• _WHAT IS EXPECTED_: Until you reach the line containing "You are a computer-use agent. Viewport: 898px", reproduce each line of the listing exactly, please, and include that line as well.

--- AVAILABLE DATA ---

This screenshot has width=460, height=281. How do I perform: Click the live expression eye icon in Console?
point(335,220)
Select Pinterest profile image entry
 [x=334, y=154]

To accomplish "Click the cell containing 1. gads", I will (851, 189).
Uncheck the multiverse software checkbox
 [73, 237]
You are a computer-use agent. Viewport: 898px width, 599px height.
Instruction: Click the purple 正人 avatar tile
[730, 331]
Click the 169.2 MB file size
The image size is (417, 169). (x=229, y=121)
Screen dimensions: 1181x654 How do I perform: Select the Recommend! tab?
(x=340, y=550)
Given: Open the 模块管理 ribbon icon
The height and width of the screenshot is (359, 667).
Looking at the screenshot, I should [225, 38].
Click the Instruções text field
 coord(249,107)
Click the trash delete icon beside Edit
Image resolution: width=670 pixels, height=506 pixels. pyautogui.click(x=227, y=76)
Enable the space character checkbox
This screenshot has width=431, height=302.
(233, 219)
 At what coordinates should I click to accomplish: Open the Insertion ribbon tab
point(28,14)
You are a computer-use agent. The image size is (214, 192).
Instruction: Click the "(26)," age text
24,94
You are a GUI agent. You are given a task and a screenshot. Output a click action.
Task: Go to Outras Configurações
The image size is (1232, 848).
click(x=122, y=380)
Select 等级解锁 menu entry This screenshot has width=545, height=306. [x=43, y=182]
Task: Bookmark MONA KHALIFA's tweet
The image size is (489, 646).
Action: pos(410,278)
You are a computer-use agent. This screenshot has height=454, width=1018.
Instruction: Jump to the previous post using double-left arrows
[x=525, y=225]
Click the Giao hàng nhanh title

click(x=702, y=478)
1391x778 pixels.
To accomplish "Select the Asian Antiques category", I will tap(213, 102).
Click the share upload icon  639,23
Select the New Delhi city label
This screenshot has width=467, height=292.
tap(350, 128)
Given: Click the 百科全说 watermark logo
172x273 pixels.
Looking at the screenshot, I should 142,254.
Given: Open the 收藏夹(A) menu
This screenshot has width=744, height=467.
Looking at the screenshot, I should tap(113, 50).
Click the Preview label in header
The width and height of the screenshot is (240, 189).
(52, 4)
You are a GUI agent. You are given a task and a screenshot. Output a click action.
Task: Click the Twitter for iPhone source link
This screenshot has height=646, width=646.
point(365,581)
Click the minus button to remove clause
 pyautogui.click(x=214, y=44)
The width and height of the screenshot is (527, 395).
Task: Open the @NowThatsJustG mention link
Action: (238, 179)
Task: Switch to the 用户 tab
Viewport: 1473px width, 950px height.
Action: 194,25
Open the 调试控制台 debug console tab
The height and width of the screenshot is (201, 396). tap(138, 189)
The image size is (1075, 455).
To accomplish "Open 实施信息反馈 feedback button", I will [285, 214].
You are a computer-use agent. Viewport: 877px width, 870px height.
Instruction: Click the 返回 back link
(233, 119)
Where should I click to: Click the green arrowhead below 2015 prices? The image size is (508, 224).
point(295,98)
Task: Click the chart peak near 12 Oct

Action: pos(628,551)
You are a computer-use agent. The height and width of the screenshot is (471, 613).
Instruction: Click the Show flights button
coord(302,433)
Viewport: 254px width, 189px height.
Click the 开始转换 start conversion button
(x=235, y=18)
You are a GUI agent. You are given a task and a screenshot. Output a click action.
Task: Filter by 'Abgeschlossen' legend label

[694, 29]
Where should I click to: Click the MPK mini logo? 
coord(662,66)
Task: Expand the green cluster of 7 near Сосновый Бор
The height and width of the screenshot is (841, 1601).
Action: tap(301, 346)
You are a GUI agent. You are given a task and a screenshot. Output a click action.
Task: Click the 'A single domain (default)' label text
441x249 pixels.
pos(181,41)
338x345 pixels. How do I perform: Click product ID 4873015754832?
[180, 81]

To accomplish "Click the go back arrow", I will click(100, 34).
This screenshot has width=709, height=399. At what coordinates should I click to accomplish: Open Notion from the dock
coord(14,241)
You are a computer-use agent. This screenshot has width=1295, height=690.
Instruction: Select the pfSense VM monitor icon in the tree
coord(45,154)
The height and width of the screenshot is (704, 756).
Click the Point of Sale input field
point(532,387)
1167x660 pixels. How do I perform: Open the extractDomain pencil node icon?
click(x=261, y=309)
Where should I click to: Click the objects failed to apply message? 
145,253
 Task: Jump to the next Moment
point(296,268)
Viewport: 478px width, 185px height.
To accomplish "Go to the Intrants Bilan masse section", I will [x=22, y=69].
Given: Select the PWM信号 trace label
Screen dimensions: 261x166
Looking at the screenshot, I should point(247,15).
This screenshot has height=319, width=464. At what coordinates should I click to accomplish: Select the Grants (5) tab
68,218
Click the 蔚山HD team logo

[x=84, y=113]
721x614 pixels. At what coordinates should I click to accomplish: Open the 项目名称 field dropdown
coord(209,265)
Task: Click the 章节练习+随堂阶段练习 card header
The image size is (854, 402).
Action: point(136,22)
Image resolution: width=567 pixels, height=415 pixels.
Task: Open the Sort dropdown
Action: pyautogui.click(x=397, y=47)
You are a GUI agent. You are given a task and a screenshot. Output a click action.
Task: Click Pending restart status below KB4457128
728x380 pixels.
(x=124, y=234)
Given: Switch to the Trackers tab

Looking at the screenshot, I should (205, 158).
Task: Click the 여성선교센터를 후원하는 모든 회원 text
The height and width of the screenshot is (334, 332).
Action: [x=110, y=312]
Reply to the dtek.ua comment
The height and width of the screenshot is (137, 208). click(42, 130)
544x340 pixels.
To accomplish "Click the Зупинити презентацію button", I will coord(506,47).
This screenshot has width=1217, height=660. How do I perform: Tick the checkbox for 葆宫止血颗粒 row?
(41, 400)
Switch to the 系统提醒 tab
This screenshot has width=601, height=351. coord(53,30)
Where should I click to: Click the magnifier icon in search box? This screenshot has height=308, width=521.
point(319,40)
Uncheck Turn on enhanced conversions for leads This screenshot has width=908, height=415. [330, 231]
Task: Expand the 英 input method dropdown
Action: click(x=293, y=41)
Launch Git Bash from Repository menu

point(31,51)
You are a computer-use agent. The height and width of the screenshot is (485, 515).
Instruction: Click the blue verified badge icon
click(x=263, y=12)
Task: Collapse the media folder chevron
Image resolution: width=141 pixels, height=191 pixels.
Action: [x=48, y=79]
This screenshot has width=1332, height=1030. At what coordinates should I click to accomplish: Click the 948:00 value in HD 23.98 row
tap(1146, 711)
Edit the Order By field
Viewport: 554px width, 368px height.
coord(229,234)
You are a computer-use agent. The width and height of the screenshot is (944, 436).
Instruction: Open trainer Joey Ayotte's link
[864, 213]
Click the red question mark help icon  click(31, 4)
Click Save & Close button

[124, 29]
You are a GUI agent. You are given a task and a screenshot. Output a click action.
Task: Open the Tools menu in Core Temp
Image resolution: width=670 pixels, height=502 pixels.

---

• _OUTPUT BELOW_:
This screenshot has width=460, height=281. How do I perform: Click the live expression eye icon in Console?
point(335,220)
Select Pinterest profile image entry
 [x=334, y=154]

To accomplish "Click the cell containing 1. gads", I will (851, 189).
Uncheck the multiverse software checkbox
 [73, 237]
You are a computer-use agent. Viewport: 898px width, 599px height.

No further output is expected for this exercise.